To all my fellow Peace Rebels
Six months ago I applied for the June 2011 Fellowship, eager to participate in the Peace Revolution programme. I began my self-development programme with the same determination I approach all projects that excite me. Even though I enjoyed every session, my enthusiasm soon fizzled out and I had many doubts about attending the programme in June.
Recently I began to wonder about my indecision and this is what I learnt about myself:
1. When I begin a project I am always focussed on the end result
2. I pressure myself into doing and being the best no matter what the cost
3. Eventually I run out of steam and feel bamboozled by additional challenges that have arisen while buried in my single-focus
4. I realise that the end result I had predicted may not be attainable
5. So I decide to give up completely instead of wasting my time and energy or risking disappointment and embarrassment
I am writing this to you because perhaps someone else can relate. In a conversation with my friend about the Peace Revolution self-development programme, I realised how much I had grown in the few sessions of meditation and reflection I had done. This programme has offered me a simple path to inner-peace that brings joy and clarity into my everyday life. If I focus on the outcome and on the possibility of not receiving the fellowship, I may lose out on the value of this opportunity – it’s not in Thailand and it’s not in having a great story to tell. It’s in the thirty minutes I spend each day quietening my mind and connecting with my centre, my source.

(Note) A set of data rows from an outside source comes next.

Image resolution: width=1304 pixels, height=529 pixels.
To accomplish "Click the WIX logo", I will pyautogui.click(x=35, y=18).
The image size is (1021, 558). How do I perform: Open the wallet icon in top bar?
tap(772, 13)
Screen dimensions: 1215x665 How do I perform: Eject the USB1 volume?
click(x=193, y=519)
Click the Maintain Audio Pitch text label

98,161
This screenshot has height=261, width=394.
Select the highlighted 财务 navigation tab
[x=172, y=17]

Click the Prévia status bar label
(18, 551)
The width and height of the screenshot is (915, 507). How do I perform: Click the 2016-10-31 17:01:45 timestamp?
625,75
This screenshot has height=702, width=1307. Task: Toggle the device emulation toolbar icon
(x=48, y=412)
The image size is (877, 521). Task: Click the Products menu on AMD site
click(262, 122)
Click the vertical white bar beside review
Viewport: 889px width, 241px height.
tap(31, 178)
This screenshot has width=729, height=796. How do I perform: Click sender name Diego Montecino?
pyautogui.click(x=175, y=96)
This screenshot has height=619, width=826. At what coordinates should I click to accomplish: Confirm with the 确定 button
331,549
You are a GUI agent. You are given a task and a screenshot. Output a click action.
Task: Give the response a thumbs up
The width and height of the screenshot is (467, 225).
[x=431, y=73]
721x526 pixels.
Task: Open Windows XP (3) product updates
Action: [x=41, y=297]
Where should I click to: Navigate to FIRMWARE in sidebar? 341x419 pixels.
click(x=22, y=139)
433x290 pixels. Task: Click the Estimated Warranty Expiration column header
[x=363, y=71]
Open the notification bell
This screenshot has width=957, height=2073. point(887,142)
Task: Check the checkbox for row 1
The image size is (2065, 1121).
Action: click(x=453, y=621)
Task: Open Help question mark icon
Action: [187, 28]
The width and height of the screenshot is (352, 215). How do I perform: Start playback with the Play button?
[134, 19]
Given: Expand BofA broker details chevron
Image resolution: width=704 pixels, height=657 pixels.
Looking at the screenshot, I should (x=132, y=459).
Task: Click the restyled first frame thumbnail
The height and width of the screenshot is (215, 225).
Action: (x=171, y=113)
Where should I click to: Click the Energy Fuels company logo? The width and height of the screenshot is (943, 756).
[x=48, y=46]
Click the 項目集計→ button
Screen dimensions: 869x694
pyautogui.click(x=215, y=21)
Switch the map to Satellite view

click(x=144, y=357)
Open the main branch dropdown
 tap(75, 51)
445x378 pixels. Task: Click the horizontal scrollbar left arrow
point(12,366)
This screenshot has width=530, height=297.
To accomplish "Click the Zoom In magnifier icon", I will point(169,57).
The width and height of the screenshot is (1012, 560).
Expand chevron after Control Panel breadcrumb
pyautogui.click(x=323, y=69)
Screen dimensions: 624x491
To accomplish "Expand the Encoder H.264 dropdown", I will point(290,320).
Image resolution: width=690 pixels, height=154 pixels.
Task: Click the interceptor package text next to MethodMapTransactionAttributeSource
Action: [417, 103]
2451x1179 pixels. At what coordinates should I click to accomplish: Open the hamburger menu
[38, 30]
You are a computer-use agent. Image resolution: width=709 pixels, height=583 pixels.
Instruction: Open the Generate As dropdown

I have had a very difficult year so far with one personal crisis after the other. This has spun me into several bouts of depression and that seemed like a good enough reason to withdraw my application for the June Fellowship. To be honest, I have woken up so late in the game there’s a good chance I may not be selected. But here’s the lesson I have learnt: I may not get that job I applied for, I may not receive the desired answer to my prayers, and I may not be selected for the June Fellowship. But out of those three possible disappointments I will gain an experience of my courage, my faith and my willingness to appreciate and work with the opportunities I am given, regardless of their outcome.
To live from our centre is to live in the present for that is where we find ourselves. I hope this offers some encouragement to those that need it.